On a related matter, GDPR says that we may only process personal data for specific, explicit and legitimate purposes and when I used to build databases I often wondered what the fields on records were meant for.  Database fields have labels, names, and descriptions within the metadata but they don’t have a “purpose”.  Maybe my ideal CRM database could allow me to record in the metadata the data processing purpose or purposes that a field relates to?  In fact, maybe the database architecture should revolve around the concept of data processing activities and data processing purposes: that every field and every object, every workflow rule and APEX trigger should have an explicit reason for being related to good information governance controls?


Consent is an interesting concept too.  Most modern CRM database systems have Boolean flags to indicate opt-in or opt-out for calls and emails and in a database such as Salesforce, you can of course create your own additional Boolean fields.  So if I am a controller with some complex processing going on such as a social housing providing, a local authority, a professional football club, a charity even; I think that I might need to add more detail regarding the nature of the consent I’m handling.  What if a data subject wants to withdraw their consent for a certain type of processing such as direct marketing or profiling which they are entitled to do under Article 21; how are you going to reflect that in a database that doesn’t provide the ability to carry such nuances and detail?  And let us not forget that consent must be as easy to withdraw as it was to grant according to Article 7(3).

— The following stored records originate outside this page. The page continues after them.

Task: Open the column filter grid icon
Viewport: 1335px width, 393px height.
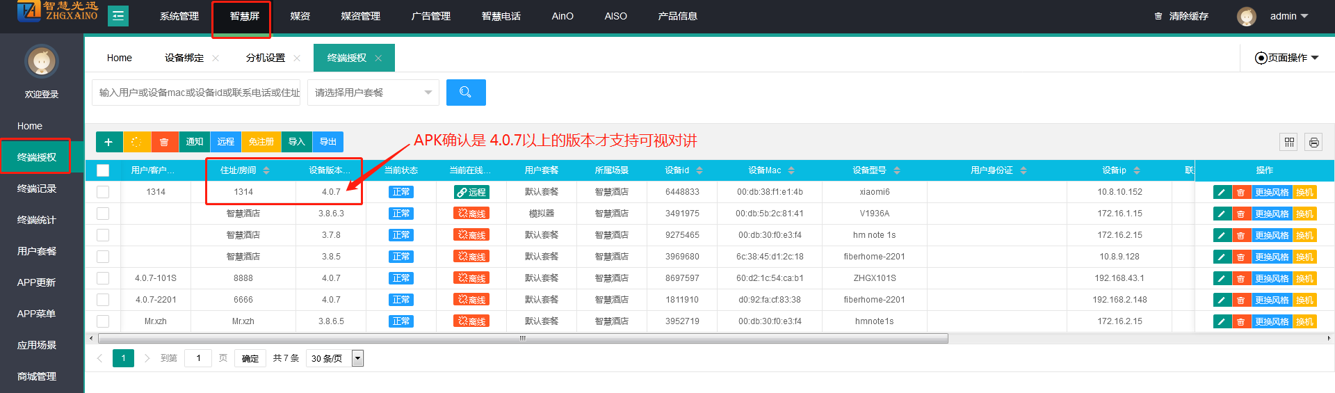Action: [x=1289, y=143]
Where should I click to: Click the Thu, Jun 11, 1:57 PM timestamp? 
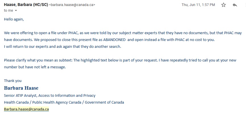click(198, 5)
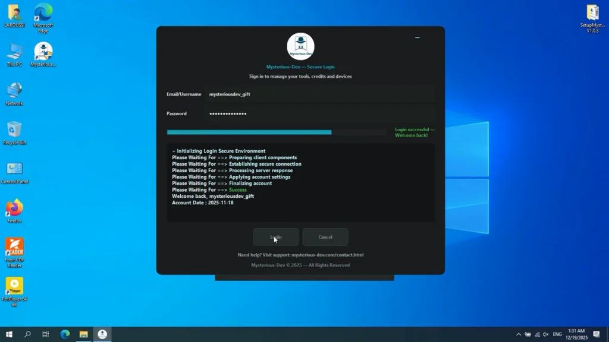Select the Recycle Bin desktop icon
The height and width of the screenshot is (342, 609).
[x=14, y=130]
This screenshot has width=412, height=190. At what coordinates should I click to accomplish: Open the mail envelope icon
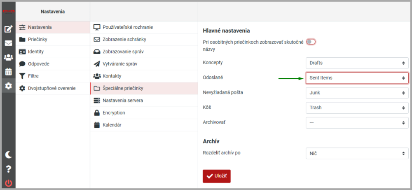pyautogui.click(x=8, y=43)
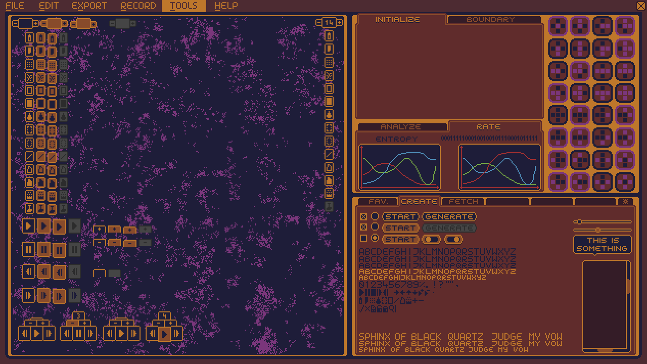Toggle the switch whose knob sits on the left

pos(431,239)
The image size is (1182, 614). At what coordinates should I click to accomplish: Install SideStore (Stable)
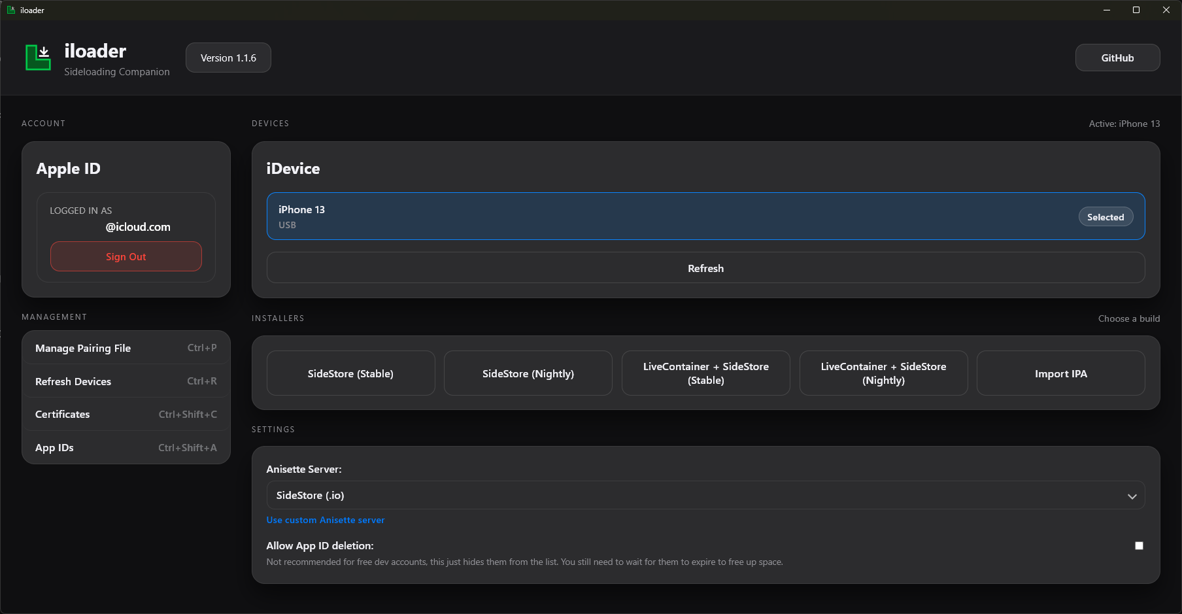(x=350, y=373)
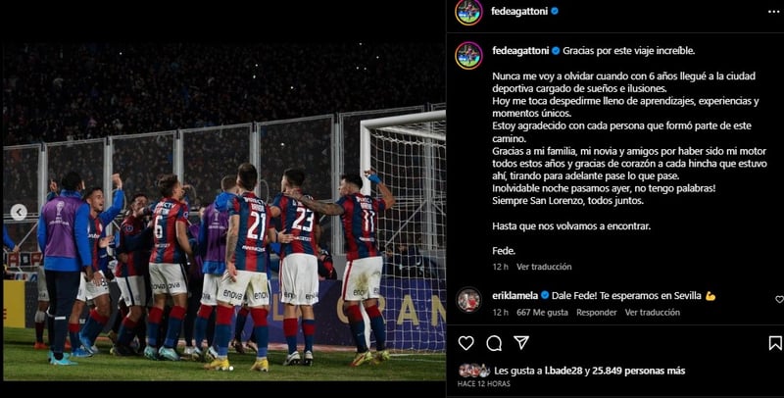Viewport: 784px width, 398px height.
Task: Open eriklamela's username link
Action: pos(515,295)
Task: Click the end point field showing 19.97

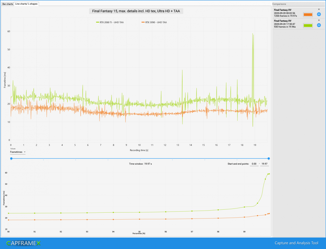Action: 265,164
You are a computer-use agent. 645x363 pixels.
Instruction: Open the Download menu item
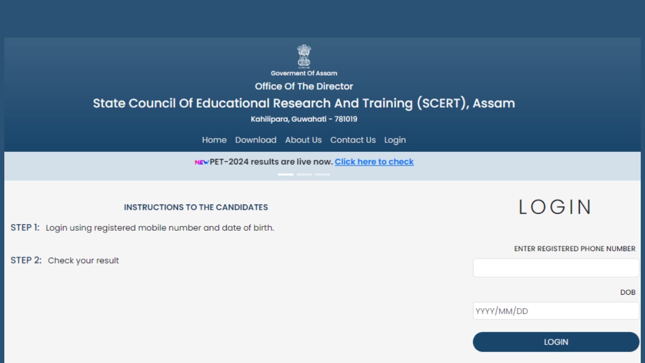tap(256, 140)
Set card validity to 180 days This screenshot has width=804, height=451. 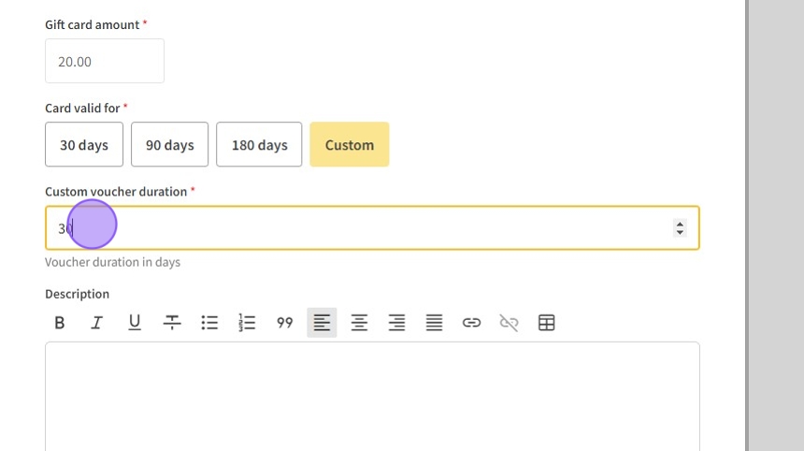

Going a step further what if you are processing information about under 16s now classified within the GDPR as children?  It is not just the child’s consent that you need but you also need the parent or carer’s consent what’s more Article 8(3) tells us that we need to make reasonable efforts to verify in some cases that it is genuinely the child’s parent giving consent and not young Billy’s 14-year-old mate!  How should we record parental consent in our data systems?

DSAR response

In relation to responding to data subject access requests where personal data have not been collected from a data subject GDPR says that “any available information as to their source” is to be provided (Article 15(g)).  Now I have personally chased down several junk email marketing companies to find out where they got my data from and on the whole – they have no idea and cannot pinpoint the exact source which is an extremely poor show and likely to not be compliant under the GDPR.  But what if the data subject has entered your data universe through several sources?

The right of access also includes, ”the recipients or categories of recipients to whom the personal data have been … disclosed”.  The easy route here would be a response simply setting out a bunch of categories of organisations that data may have been disclosed to such as, “marketing companies, shady telesales companies” etc. but surely the spirit of the Regulation is to know for sure each time a data subjects’ personal information is transferred to a third party?  And I can’t think of any other efficient way to do this other than to record each transfer against their CRM database record?

I could go on and on about this but hope to have sparked a thought as to whether your legacy CRM and other database systems are really fit for purpose or supportive of your obligations under the new General Data Protection Regulation.